The opinion of the court was delivered by: Terrence F. Mcverry United States District Court Judge
MEMORANDUM OPINION AND ORDER OF COURT
Before the Court for consideration and disposition are the MOTION TO DISMISS PLAINTIFFS' COMPLAINT PURSUANT TO FEDERAL RULES OF CIVIL PROCEDURE 12(b)(1) AND 12(b)(6) filed by defendant Canton Township (Document No. 6) and the MOTION TO DISMISS PURSUANT TO FED.R.CIV.P. 12(b)(6) OF DEFENDANTS SMITH AND STANISH (Document No. 10). The issues have been fully briefed, and the matter is ripe for disposition. See Document Nos. 7, 11, 13-15.
This case arises out of a zoning dispute over a horse racing track in Washington County, Pennsylvania. The following information is drawn from the Complaint and is taken as true for the purpose of the instant motions. Plaintiffs Daniel F. Vorum and Elizabeth Eelkema Vorum ("the Vorums") are husband and wife and reside in Washington County. Complaint at ¶ 1. Plaintiff Vorum's Stables is a Pennsylvania limited liability corporation which operates and manages a horse racing track and related facilities situated in Canton Township, Washington County. Id. at ¶ 2. Defendants Chad Smith ("Smith") and Emil Stanish ("Stanish") are members of the Canton Township Board of Supervisors, which is the governing body of the Township. Id. at ¶¶ 5-7.

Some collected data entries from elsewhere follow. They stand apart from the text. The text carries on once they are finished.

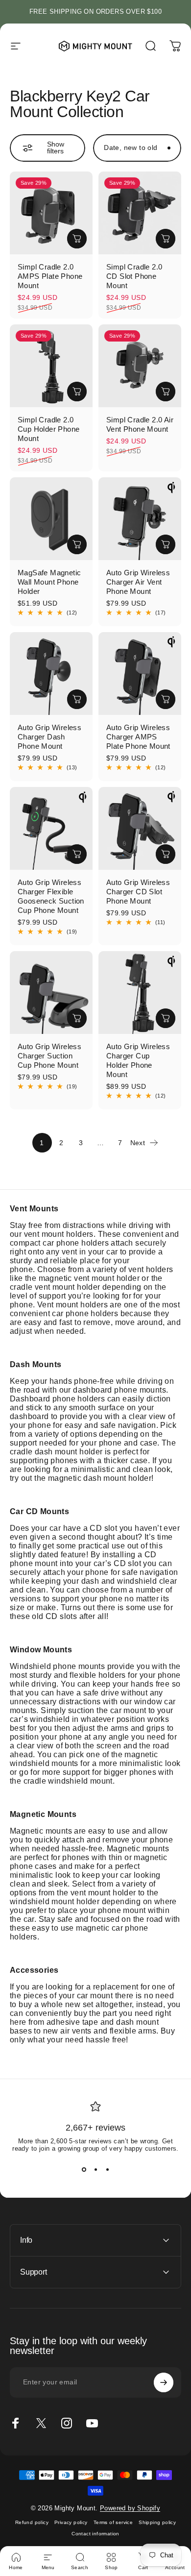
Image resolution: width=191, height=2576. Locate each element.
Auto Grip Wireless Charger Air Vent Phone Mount (138, 581)
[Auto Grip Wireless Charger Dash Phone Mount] (51, 673)
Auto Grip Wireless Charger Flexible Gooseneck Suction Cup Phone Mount (51, 896)
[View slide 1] (84, 2170)
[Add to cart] (77, 238)
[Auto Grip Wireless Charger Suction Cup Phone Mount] (51, 992)
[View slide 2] (95, 2170)
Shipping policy (157, 2522)
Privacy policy (71, 2522)
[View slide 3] (107, 2170)
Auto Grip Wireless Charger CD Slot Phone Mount (138, 891)
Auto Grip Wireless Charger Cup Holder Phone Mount (138, 1060)
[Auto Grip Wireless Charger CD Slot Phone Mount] (139, 828)
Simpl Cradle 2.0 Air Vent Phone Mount (139, 424)
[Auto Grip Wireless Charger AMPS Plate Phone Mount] (139, 673)
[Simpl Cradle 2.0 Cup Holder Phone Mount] (51, 365)
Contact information (95, 2533)
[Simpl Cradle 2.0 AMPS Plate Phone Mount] (51, 213)
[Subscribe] (163, 2382)
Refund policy (31, 2522)
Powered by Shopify (130, 2508)
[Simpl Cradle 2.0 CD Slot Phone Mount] (139, 213)
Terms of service (113, 2522)
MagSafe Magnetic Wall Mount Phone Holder (49, 581)
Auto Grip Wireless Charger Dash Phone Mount (49, 736)
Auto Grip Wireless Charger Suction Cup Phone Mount (49, 1055)
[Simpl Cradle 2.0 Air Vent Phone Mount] (139, 365)
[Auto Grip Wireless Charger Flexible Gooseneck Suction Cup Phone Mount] (51, 828)
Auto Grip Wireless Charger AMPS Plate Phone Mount (138, 736)
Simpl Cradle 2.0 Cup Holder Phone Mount (48, 429)
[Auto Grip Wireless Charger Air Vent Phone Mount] (139, 518)
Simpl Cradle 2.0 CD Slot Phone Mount (134, 276)
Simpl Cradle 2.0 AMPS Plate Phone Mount (50, 276)
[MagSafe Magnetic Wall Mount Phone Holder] (51, 518)
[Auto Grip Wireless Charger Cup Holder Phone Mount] (139, 992)
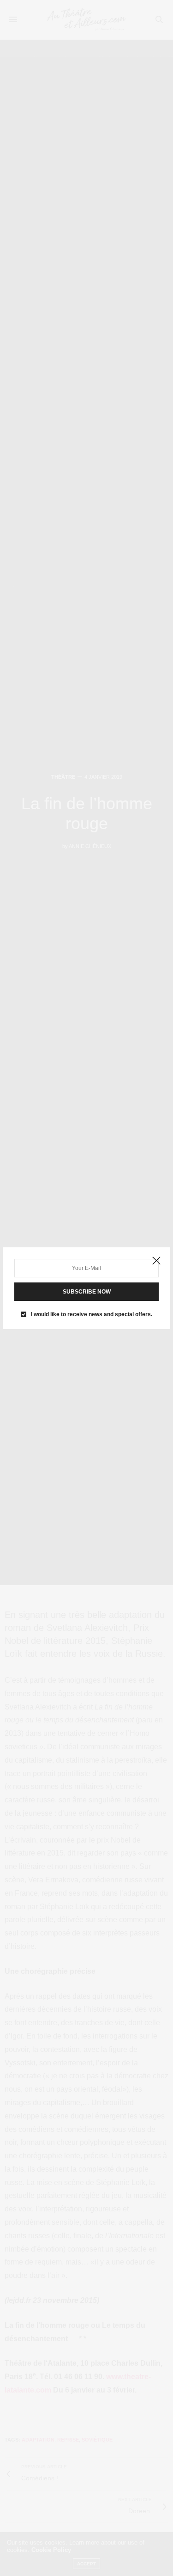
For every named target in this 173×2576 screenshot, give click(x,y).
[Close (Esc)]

On February 11, 2002, a one-day charity harness racing event was authorized at Plaintiffs' facility by the Pennsylvania Harness Racing Commission; the event was to be held on June 2, 2002 and apparently did not take place. Id. at ¶ 11. Smith and Stanish disapproved of the event due to the possible violation of Canton Township's zoning ordinances. Id. at ¶ 13-14; see also Complaint, Exhibits 2 & 3. The documents attached as to the Complaint as Exhibits 2 and 3 appear to indicate some personal animosity between the Plaintiffs and Smith and Stanish.
On August 19, 2002, the Vorums filed a Notice of Appeal with the Canton Township Zoning Hearing Board ("the ZHB") in which they requested an opinion as to whether a building permit was required for the erection of a judge's tower atop an existing barn at the facility. Id. at ¶ 15. At a hearing before the ZHB Stanish testified in opposition to the Vorums' appeal. Id. at ¶ 17. The ZHB held that a building permit was required, and the Vorums appealed the matter to the Court of Common Pleas of Washington County on or about March 11, 2003.*fn1
The Vorums' facility is located in an R-2 zoning classification, which does not permit horse racing, wagering and the like. Id. at ¶ 22. Thus, the Vorums filed a challenge to the validity of the applicable zoning ordinance with the Canton Township Board of Supervisors, and contemporaneously filed a request for a "Curative Amendment." Id. at ¶ 23. Hearings on the challenge to the validity of the applicable zoning ordinance were held before the Canton Township Board of Supervisors on November 14, 2002, December 12, 2002, and January 9, 2003. Id. at ¶ 25. Stanish purported to abstain from voting on the matter because of a possible conflict of interest,*fn2 but nevertheless participated in the hearings with the other supervisors. Apparently during this time Smith proposed to Samuel R. Stockton, the Township Manager, that Native American artifacts (e.g., arrow heads and broken pottery) be buried on the Vorums' property (and somehow "discovered") in order to frustrate their attempt to utilize their facility for horse racing. Id. at ¶ 30.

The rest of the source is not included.